To animate a transformation as part of a shot, the team followed some advice direct from MPC’s animation director Emile Ghorayeb, which was to get the base movement happening without any transformation. “He said then you can start teasing it in once you have the base,” relates Estey. “It’s then about building on top of it, going piece-by-piece. I think the lesson is if you can see the transformation without an actual transformation happening, where you can say, ‘Oh, that works, now let’s make it actually work,’ then you’re on the right track.”
One transformation moment became particularly important to the Wētā FX team, and that was where they could give a very direct shout-out to the G1 Optimus Prime toy which, when transformed into a truck, had the Autobot’s head hiding underneath the chassis and his arms hiding in the side doors.
“I wanted to be able to see that and feel those actual things, as opposed to it being like, ‘Hey, where did the head come from or where did the arms go to?’” remarks Estey. “We had a transformation in our sequence where we thought there was the opportunity to do that.”
“We worked towards that, and then I remember there was a moment right before we sent it to the director, I said, ‘Hey, how are we getting rid of his head?

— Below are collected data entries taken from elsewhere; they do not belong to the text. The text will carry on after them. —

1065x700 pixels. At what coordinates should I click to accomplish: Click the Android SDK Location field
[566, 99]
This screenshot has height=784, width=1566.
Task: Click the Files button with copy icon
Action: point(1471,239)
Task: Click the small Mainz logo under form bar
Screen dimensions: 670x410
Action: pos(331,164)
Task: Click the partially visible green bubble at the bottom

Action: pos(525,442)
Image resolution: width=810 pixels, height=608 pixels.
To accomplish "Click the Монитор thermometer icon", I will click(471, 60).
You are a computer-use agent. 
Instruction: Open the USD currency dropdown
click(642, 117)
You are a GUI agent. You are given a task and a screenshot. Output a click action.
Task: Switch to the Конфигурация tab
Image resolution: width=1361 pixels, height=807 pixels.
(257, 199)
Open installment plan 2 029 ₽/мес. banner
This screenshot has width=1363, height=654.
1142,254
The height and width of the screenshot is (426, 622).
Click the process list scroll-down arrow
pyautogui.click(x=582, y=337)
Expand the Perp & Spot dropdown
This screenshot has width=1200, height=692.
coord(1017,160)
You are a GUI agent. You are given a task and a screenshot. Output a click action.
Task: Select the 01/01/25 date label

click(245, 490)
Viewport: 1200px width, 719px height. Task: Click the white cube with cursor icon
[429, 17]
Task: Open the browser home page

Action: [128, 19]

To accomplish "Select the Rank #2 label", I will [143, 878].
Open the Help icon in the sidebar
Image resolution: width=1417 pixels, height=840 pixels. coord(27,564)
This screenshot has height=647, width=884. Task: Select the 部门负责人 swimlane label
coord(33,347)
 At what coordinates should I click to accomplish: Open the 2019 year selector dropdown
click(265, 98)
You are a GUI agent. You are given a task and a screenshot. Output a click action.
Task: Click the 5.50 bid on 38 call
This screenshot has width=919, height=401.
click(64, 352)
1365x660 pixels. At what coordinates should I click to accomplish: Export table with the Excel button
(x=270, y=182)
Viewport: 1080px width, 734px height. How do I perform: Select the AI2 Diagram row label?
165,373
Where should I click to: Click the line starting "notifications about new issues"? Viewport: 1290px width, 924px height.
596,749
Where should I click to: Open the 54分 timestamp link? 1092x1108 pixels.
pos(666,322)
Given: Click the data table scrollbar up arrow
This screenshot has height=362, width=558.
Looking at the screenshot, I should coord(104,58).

Can we actually flip it back just like the toy does?’ I thought maybe we could create a little plastic piece like the toy, which his head rotates back and under. We directly referenced it from a G1 toy I had on my desk.”
When that animation test was sent to the director, it was approved. Estey was elated. “Mike actually supervised that final sequence, and they crushed it. I’ve been giddy ever since. It was actually in one of the trailers and people are frame by framing it and they immediately recognized it. They’re like, ‘They did the G1 toy!’”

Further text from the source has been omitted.